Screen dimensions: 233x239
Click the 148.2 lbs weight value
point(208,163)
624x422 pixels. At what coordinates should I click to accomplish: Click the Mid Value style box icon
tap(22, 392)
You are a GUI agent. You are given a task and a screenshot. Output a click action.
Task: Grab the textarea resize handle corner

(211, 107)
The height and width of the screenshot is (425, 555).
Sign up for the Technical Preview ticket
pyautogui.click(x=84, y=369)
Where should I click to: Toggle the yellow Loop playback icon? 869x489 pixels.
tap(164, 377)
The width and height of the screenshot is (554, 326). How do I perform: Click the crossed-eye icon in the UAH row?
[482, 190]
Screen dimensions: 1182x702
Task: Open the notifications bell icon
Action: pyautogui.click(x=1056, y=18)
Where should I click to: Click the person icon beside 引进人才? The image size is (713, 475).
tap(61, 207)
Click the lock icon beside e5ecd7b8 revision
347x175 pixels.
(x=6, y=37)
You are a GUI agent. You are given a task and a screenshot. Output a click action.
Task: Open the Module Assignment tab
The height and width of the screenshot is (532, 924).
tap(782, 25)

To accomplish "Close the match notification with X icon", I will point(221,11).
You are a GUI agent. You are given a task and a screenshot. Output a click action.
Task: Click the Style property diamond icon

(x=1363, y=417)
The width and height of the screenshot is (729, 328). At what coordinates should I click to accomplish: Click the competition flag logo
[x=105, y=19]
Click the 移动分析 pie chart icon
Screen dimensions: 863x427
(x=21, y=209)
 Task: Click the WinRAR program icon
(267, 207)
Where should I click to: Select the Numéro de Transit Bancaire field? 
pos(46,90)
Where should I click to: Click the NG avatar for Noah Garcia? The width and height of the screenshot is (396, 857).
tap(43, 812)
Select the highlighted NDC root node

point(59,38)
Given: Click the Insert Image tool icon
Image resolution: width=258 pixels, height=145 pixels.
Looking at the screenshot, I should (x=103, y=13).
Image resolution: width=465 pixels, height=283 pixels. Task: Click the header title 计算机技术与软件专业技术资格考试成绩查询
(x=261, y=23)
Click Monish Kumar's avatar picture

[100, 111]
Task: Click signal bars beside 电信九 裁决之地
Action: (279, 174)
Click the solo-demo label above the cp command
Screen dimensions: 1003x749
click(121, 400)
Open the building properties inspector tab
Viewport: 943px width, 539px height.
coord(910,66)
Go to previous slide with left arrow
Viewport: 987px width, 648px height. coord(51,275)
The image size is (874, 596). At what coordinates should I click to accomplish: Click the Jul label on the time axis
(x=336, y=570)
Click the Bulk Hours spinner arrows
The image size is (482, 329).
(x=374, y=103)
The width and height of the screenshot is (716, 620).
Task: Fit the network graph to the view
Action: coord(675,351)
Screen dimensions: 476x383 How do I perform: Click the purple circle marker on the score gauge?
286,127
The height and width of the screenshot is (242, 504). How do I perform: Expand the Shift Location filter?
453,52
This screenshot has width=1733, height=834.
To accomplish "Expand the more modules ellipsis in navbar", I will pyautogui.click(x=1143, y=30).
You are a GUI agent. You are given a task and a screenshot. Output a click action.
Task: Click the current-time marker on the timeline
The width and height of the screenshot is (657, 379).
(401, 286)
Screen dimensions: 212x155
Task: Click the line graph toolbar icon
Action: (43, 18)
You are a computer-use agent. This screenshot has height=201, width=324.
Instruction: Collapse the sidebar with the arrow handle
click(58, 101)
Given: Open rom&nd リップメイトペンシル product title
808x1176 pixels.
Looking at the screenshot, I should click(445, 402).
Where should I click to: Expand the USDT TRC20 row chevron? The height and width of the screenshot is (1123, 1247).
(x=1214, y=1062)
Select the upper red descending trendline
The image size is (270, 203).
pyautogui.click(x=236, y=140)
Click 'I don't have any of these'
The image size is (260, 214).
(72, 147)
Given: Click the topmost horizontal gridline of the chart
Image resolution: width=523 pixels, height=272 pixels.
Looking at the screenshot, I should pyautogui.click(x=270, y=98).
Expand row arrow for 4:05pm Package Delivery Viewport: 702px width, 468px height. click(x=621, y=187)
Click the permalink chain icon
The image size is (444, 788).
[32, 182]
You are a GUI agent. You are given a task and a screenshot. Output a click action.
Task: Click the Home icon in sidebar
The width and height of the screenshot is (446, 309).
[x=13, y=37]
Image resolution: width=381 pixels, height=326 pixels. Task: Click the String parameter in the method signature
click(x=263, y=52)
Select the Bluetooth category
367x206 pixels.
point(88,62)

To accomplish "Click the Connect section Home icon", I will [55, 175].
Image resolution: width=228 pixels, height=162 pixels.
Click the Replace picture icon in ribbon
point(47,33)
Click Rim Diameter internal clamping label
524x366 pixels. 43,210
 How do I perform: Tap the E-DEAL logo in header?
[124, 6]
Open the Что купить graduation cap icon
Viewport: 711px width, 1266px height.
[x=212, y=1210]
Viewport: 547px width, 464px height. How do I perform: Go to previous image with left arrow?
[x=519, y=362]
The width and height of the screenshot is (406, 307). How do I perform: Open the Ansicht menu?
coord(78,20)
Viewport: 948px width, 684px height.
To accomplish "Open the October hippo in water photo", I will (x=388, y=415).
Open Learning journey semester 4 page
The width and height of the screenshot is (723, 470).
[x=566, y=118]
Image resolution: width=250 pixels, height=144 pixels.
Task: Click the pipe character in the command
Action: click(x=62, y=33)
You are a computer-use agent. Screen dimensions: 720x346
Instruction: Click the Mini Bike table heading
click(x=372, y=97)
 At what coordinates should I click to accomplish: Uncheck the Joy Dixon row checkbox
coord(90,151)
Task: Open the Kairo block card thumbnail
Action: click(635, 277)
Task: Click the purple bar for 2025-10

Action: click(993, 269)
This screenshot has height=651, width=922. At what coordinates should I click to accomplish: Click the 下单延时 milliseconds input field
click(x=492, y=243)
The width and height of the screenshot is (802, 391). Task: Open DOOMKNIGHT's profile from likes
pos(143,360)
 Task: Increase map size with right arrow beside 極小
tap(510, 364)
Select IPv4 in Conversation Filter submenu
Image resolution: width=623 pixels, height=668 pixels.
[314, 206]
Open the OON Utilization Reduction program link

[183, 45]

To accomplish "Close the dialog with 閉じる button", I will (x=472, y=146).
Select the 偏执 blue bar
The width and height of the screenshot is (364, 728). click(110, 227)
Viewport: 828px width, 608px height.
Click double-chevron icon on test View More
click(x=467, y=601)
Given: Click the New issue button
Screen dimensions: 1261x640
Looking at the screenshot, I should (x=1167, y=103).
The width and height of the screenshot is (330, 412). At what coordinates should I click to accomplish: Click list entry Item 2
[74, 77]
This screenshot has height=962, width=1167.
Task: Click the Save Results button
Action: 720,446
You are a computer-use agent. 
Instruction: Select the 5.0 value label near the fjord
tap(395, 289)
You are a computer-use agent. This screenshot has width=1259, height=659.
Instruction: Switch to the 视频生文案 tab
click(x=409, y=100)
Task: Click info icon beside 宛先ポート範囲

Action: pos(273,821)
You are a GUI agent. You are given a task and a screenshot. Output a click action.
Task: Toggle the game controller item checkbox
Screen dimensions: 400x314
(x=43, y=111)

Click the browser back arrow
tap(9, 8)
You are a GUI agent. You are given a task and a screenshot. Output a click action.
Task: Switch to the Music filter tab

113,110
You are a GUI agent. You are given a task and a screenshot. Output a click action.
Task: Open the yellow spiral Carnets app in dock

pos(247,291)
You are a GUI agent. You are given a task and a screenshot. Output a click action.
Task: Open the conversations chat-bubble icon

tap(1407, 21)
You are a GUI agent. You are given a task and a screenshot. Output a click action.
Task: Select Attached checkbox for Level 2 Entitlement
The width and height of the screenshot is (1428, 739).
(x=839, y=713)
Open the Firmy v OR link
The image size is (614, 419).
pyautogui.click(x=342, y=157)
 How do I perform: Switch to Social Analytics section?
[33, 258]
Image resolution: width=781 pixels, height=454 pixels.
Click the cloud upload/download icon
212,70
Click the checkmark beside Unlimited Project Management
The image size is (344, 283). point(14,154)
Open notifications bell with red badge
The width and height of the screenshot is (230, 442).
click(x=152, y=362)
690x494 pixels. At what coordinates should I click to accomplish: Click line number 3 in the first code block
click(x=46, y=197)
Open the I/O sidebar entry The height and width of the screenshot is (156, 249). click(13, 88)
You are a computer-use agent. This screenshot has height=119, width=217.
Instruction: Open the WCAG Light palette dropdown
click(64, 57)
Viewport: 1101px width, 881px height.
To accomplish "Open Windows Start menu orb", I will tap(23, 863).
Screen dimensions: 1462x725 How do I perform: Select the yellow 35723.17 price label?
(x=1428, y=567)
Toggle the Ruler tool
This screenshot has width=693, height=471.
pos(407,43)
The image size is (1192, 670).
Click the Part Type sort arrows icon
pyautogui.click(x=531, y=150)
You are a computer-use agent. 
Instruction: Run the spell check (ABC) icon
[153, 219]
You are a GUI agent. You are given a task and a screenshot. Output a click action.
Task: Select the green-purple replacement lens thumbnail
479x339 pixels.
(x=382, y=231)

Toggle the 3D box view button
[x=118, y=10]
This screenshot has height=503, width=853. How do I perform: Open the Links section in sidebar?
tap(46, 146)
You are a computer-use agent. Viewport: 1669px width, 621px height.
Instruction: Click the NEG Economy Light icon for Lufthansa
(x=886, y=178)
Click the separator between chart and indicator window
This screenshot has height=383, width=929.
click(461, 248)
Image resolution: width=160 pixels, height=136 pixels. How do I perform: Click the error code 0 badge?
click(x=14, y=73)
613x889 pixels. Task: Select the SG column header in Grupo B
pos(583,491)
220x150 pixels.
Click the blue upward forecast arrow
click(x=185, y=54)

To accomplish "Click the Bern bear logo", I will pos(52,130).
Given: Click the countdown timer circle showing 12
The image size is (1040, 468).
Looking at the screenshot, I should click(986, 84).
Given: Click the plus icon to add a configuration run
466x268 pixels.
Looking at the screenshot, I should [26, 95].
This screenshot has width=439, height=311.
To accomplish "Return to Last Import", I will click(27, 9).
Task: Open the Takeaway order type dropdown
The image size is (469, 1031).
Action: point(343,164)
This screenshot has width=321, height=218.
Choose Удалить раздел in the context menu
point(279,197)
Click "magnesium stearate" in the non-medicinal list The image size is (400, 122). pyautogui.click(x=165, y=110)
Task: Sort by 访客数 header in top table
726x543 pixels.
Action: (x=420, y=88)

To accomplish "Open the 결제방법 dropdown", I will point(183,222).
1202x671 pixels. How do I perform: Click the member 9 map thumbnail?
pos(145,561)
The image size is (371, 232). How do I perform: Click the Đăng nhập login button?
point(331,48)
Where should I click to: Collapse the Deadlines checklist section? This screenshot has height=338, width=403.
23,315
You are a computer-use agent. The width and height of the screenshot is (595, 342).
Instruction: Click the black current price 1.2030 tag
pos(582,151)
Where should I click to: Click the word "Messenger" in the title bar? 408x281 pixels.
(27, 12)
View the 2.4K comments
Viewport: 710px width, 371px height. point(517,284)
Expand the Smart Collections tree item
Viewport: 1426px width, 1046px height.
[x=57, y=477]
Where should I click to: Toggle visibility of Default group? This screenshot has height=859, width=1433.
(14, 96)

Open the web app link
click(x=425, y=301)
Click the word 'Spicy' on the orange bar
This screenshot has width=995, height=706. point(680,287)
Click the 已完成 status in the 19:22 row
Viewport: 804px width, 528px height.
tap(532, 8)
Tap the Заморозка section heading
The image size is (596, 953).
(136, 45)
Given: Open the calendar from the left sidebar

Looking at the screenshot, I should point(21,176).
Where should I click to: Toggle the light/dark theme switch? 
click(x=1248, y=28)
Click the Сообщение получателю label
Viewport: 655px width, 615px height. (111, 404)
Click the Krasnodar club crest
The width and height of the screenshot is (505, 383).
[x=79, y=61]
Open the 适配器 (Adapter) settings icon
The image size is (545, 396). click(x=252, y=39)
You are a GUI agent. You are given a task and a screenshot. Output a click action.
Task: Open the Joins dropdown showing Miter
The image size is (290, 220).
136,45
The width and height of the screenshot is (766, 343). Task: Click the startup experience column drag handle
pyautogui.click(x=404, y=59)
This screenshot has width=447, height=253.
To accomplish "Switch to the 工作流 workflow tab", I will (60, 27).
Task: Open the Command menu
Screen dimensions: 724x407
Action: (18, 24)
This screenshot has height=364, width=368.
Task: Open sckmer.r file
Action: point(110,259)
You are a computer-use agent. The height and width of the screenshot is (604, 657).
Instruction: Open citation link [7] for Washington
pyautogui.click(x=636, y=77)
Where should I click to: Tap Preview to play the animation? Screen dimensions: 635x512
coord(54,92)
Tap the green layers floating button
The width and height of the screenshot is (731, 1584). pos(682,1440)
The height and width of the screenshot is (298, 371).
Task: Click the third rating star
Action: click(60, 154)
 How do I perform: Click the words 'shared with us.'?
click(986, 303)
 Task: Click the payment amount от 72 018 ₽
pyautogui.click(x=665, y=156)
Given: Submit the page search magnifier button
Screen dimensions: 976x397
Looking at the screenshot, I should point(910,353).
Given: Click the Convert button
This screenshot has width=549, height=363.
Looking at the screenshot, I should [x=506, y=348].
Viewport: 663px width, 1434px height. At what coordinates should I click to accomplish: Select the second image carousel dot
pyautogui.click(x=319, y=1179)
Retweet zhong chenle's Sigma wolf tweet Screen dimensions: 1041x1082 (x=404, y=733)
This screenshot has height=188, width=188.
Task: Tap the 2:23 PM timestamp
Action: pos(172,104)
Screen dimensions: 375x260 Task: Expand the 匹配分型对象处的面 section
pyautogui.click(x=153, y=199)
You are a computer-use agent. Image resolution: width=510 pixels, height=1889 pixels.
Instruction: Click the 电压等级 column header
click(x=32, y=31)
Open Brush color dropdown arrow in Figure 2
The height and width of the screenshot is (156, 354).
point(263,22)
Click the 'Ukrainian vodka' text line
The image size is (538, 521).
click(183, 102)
+===+
What the task requires
Given the records above, restate word for word only the lines starting at the one with "Where should I click to: Toggle the light/dark" and ending at the one with "This screenshot has width=447, height=253.".

Answer to this task
Where should I click to: Toggle the light/dark theme switch? 
click(x=1248, y=28)
Click the Сообщение получателю label
Viewport: 655px width, 615px height. (111, 404)
Click the Krasnodar club crest
The width and height of the screenshot is (505, 383).
[x=79, y=61]
Open the 适配器 (Adapter) settings icon
The image size is (545, 396). click(x=252, y=39)
You are a GUI agent. You are given a task and a screenshot. Output a click action.
Task: Open the Joins dropdown showing Miter
The image size is (290, 220).
136,45
The width and height of the screenshot is (766, 343). Task: Click the startup experience column drag handle
pyautogui.click(x=404, y=59)
This screenshot has width=447, height=253.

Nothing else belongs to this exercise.